[[ Material shown open ]]

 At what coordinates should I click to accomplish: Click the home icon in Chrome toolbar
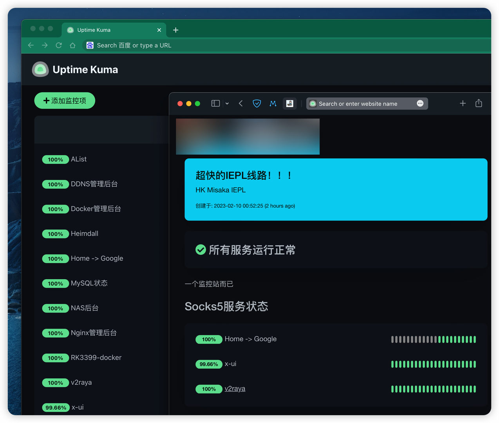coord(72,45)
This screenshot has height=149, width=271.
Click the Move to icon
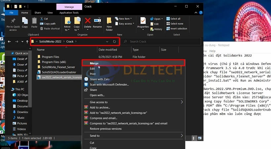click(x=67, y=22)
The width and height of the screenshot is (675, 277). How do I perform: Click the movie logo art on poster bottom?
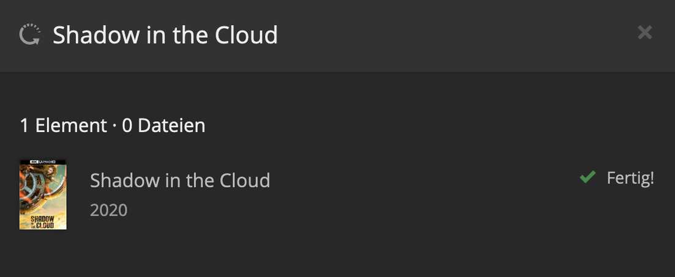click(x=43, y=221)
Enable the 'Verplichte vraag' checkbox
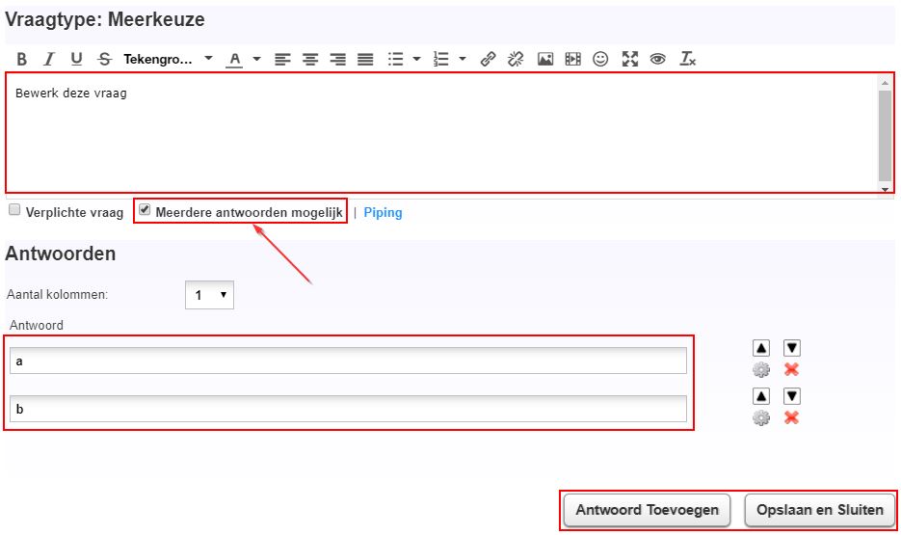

[[ Material shown closed ]]
[[ Material shown open ]]

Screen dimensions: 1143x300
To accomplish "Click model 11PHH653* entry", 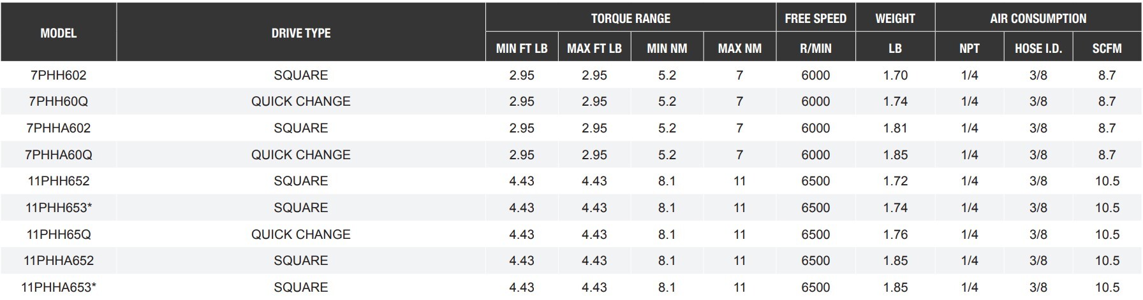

[[ Material shown closed ]]
[[ Material shown open ]]

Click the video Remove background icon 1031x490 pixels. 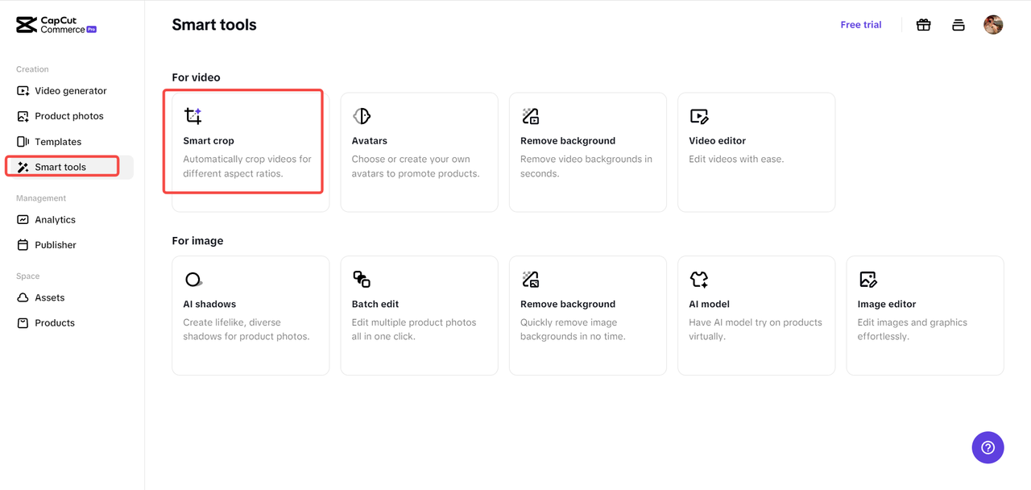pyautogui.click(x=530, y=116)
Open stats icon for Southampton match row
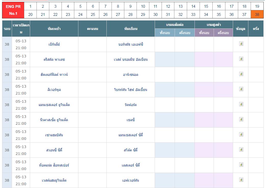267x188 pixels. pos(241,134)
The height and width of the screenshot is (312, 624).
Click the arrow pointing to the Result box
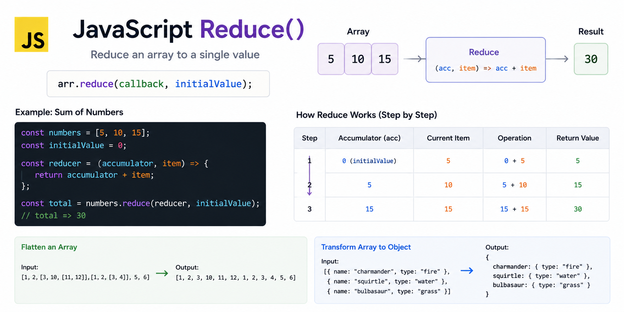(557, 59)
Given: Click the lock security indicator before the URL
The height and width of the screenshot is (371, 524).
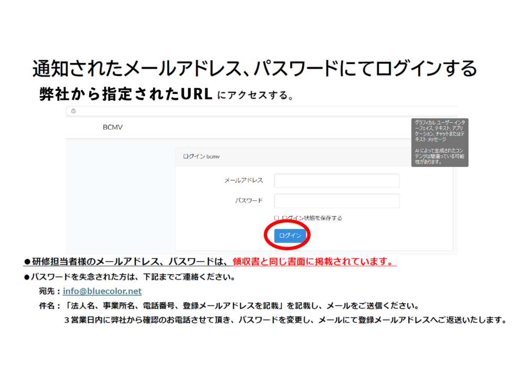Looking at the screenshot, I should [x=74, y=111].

[[ Material shown closed ]]

▶ _Task requirements_
From the records above, copy only the lines running from the line holding "The width and" through the line holding "Enable the 'Verplichte vraag' checkbox", with no pictures.

▶ _Finished exercise_
The width and height of the screenshot is (675, 277). How do I perform: Click the movie logo art on poster bottom?
click(x=43, y=221)
Enable the 'Verplichte vraag' checkbox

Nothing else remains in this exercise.